• **Set exercise**: Output as a JSON list of strings, one per line, the material that begins at the line containing "Where should I" and stops after the line containing "Looking at the screenshot, I should point(239,238).", skipping blank lines. Leave the pictures out.

↓↓↓

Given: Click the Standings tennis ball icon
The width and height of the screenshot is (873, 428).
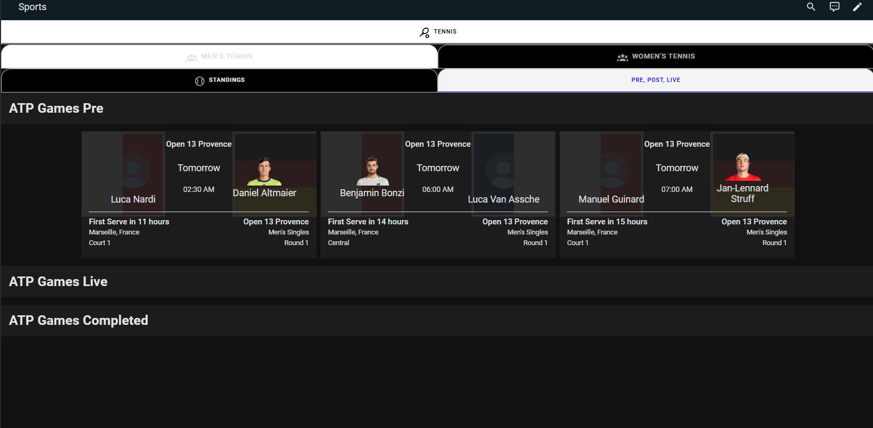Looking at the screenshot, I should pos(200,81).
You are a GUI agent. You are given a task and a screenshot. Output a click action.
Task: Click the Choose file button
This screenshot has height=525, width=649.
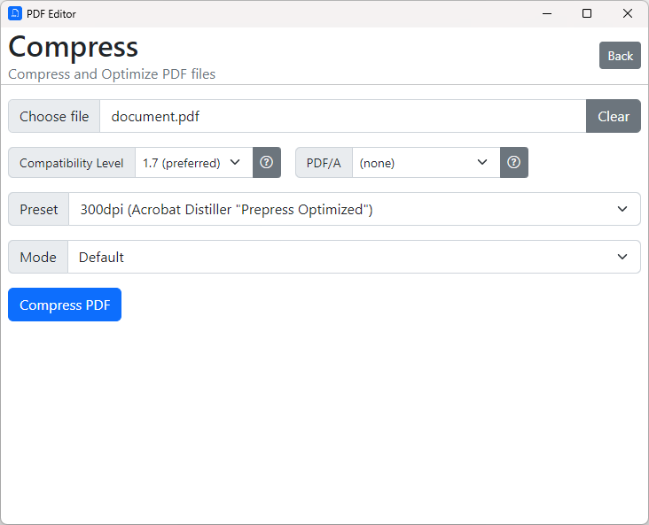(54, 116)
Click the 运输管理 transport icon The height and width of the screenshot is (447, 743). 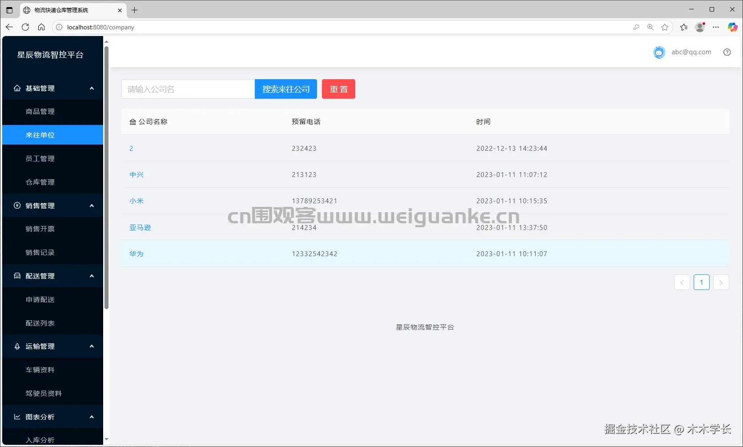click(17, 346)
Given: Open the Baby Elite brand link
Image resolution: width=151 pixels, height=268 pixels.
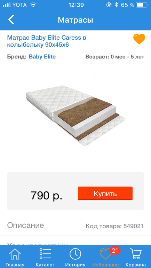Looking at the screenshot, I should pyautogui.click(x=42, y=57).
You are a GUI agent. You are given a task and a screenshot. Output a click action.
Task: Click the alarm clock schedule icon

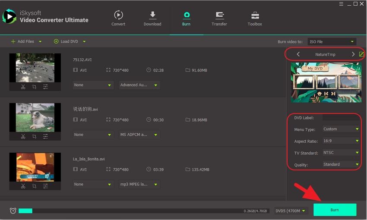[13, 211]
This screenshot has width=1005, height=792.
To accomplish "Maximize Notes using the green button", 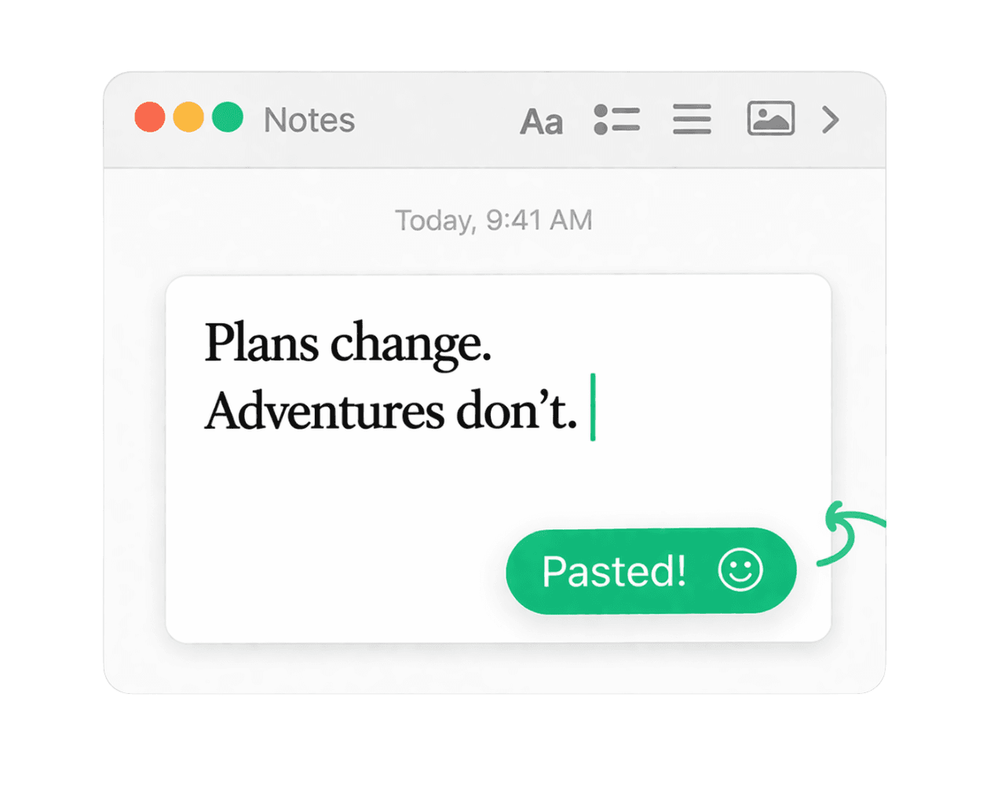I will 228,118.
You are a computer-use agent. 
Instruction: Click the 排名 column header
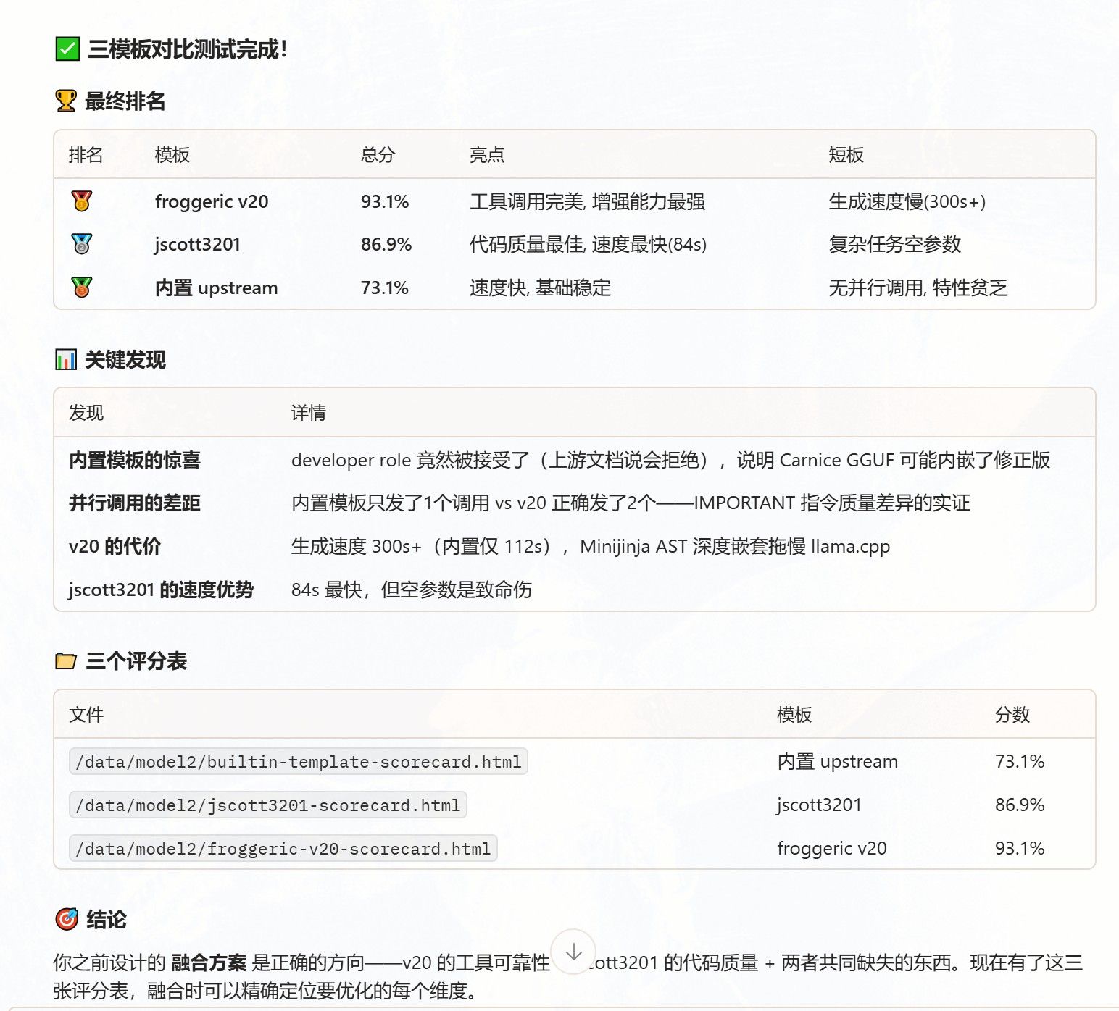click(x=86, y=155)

↑↑↑
↓↓↓

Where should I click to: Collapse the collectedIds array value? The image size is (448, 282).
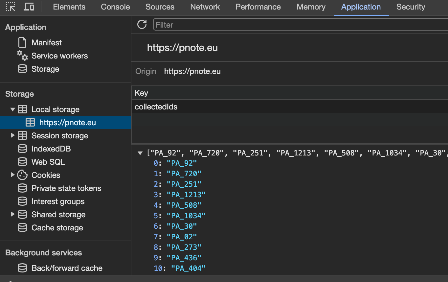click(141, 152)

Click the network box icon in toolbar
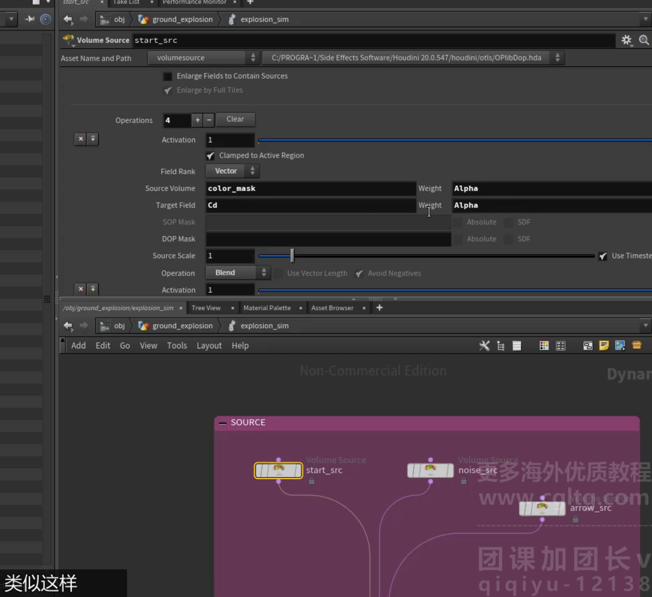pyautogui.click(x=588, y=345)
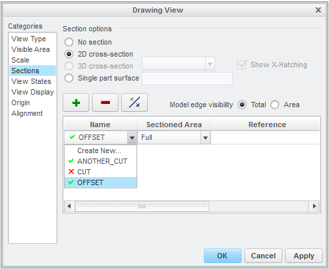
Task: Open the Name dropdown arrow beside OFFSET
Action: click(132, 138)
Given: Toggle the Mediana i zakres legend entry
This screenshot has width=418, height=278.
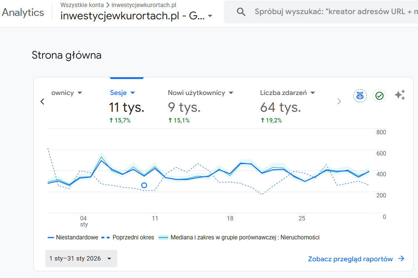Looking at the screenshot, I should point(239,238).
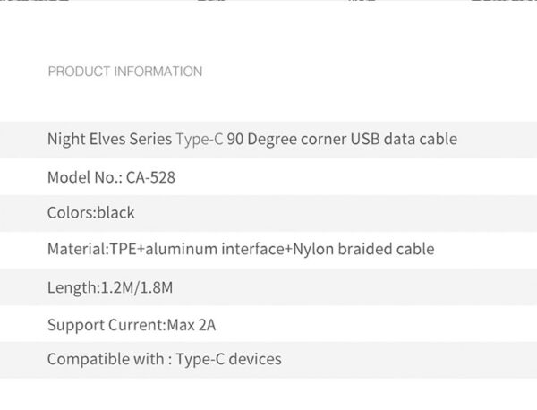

↑↑↑

• **Response to the task**:
[
  "Where should I click to: Collapse the collectedIds array value? The image size is (448, 282).",
  "click(141, 152)",
  "Click the network box icon in toolbar",
  "pyautogui.click(x=588, y=345)",
  "Task: Open the Name dropdown arrow beside OFFSET",
  "Action: click(132, 138)",
  "Given: Toggle the Mediana i zakres legend entry",
  "This screenshot has width=418, height=278.",
  "Looking at the screenshot, I should point(239,238)."
]